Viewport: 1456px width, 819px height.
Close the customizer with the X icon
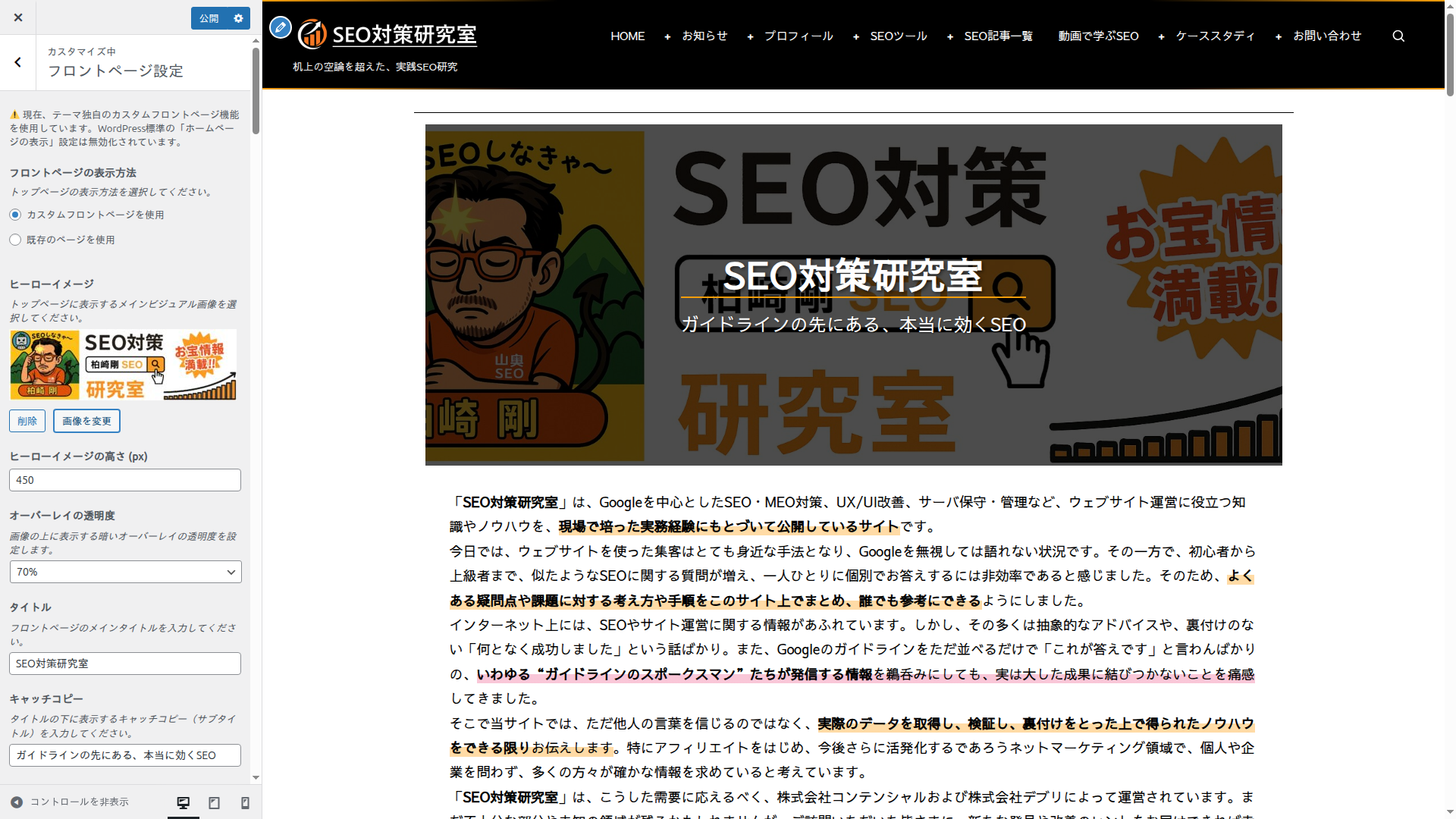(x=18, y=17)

++++++++++++++++++++

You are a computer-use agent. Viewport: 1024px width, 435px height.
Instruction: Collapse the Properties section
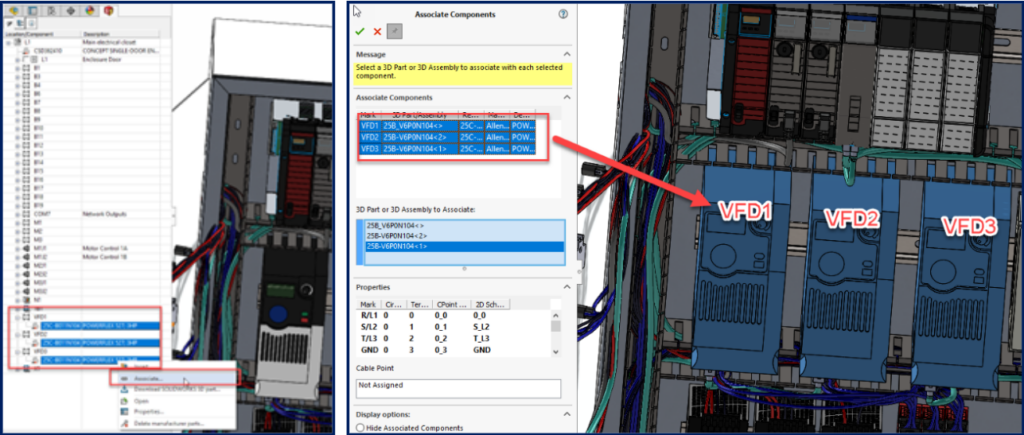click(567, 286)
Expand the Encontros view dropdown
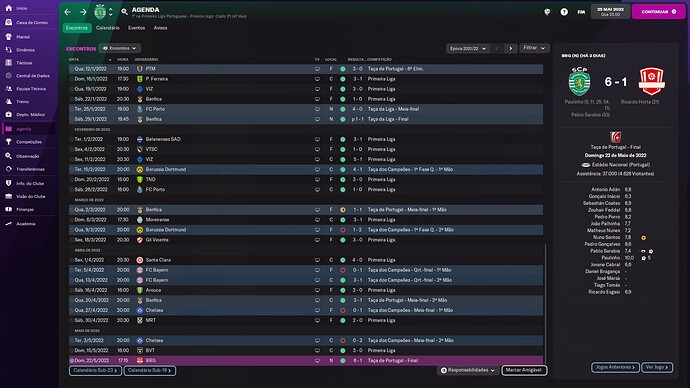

++++++++++++++++++++

Using the data above, return each line that includes the word "Viewport".

ANSWER SPACE:
Viewport: 1456px width, 819px height.
You are a computer-use agent. Viewport: 1024px width, 435px height.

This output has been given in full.